**EXERCISE DATA:**
################
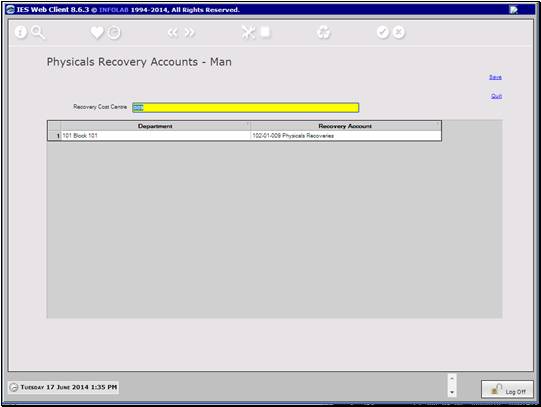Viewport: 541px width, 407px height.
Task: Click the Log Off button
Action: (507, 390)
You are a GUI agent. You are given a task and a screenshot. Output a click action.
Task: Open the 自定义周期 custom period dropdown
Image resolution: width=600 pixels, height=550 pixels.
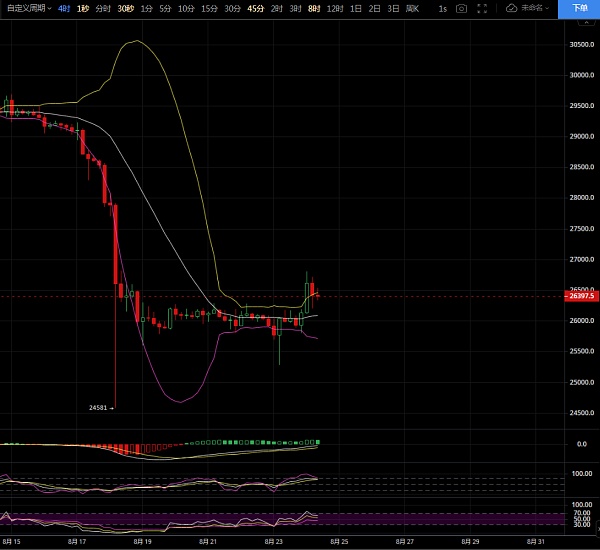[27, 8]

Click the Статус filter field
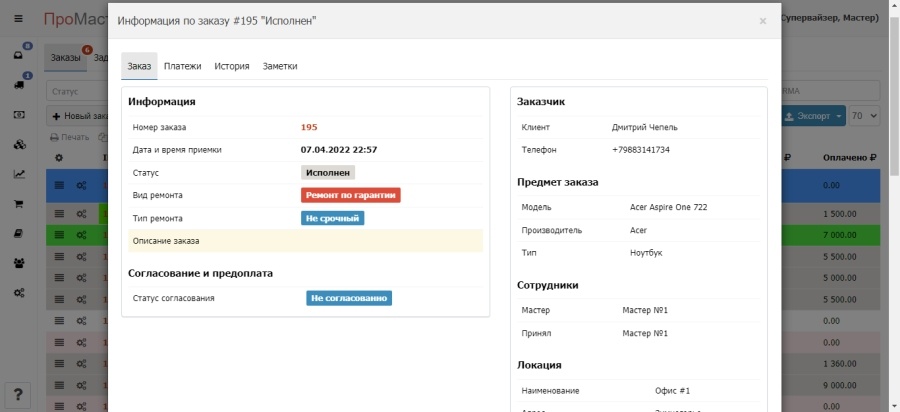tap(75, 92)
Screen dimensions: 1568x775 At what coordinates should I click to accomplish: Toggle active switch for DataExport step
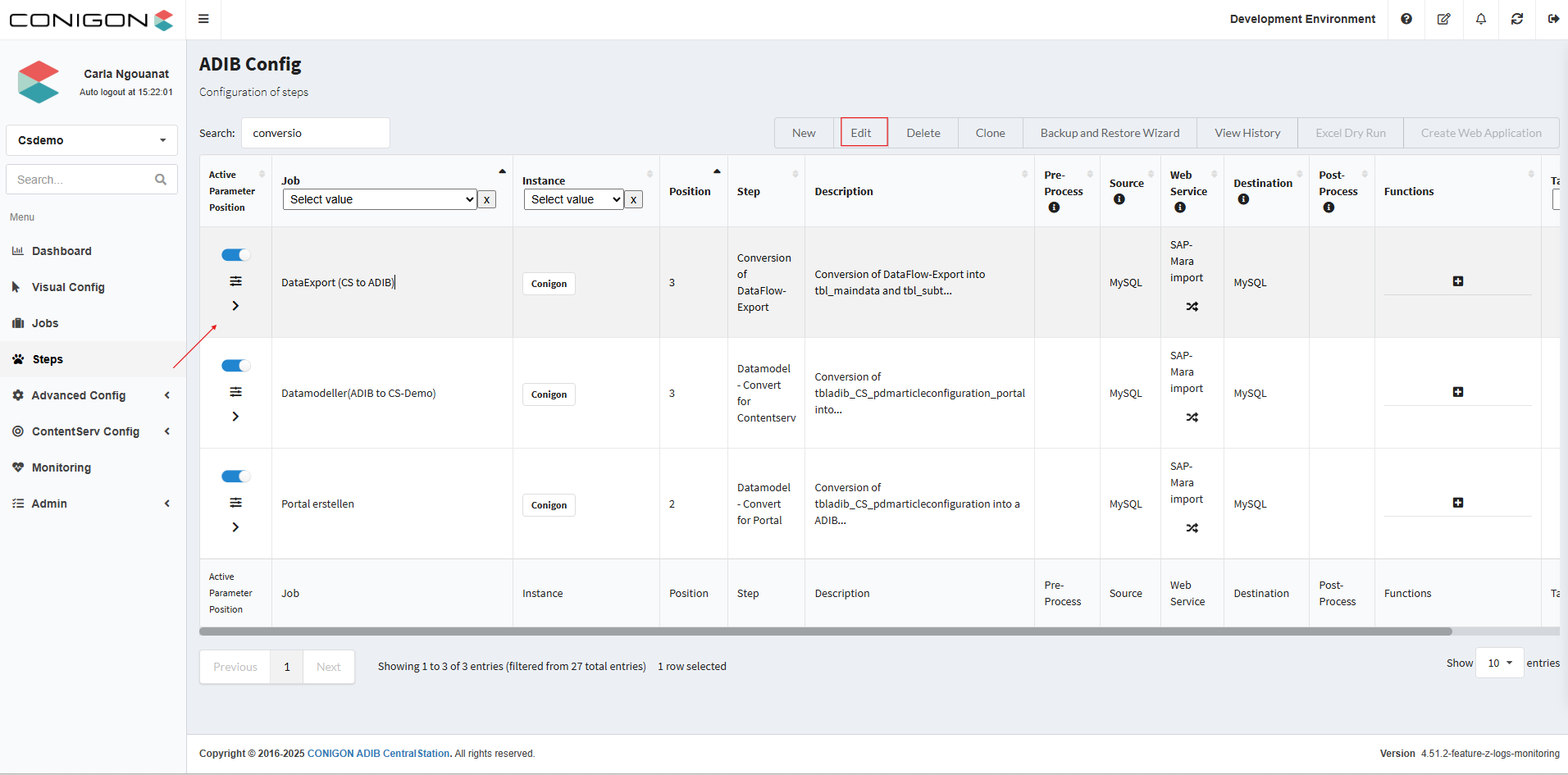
################
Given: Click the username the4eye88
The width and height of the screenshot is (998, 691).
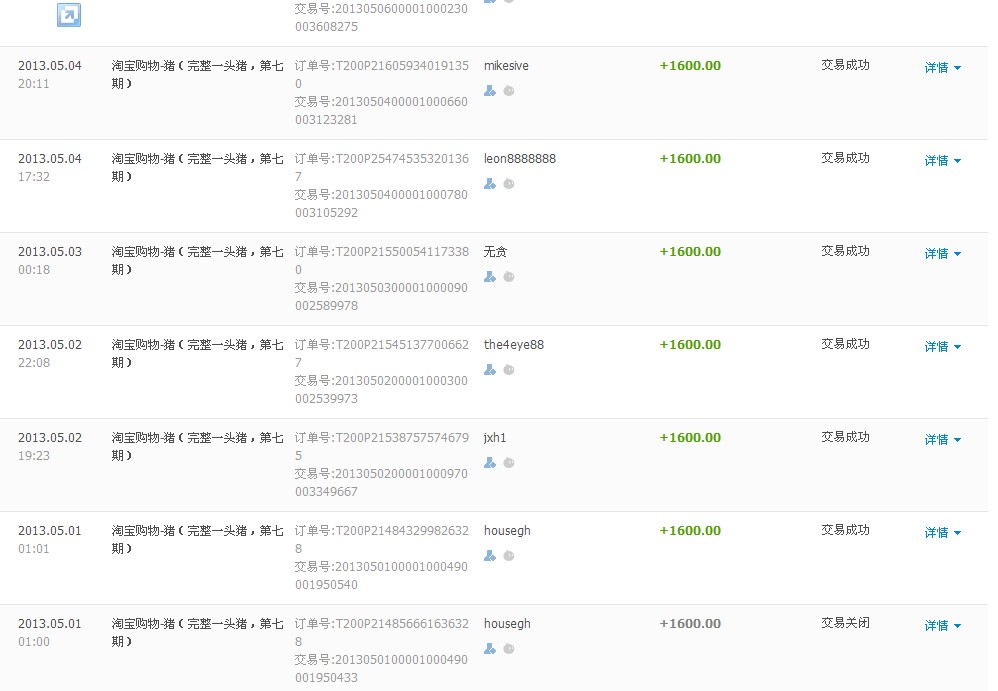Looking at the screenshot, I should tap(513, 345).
################
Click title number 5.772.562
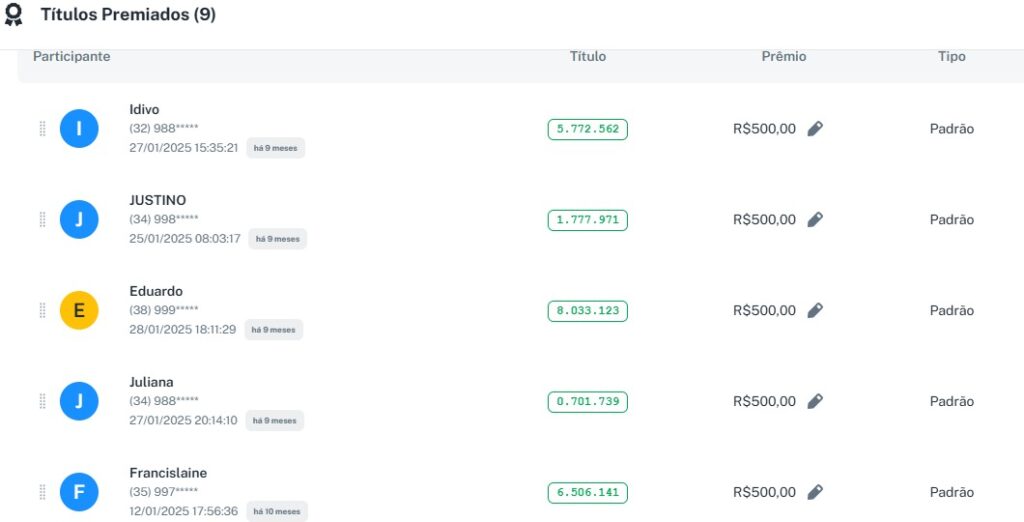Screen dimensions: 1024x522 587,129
################
Quote word for word only the lines above from the one containing "You are a GUI" through the one containing "Screen dimensions: 1568x775". Pictures stay out of your copy.

You are a GUI agent. You are given a task and a screenshot. Output a click action.
Task: Open the 自定义周期 custom period dropdown
Image resolution: width=600 pixels, height=550 pixels.
[27, 8]

Click the Статус filter field
tap(75, 92)
Screen dimensions: 1568x775 At what coordinates should I click to accomplish: Toggle active switch for DataExport step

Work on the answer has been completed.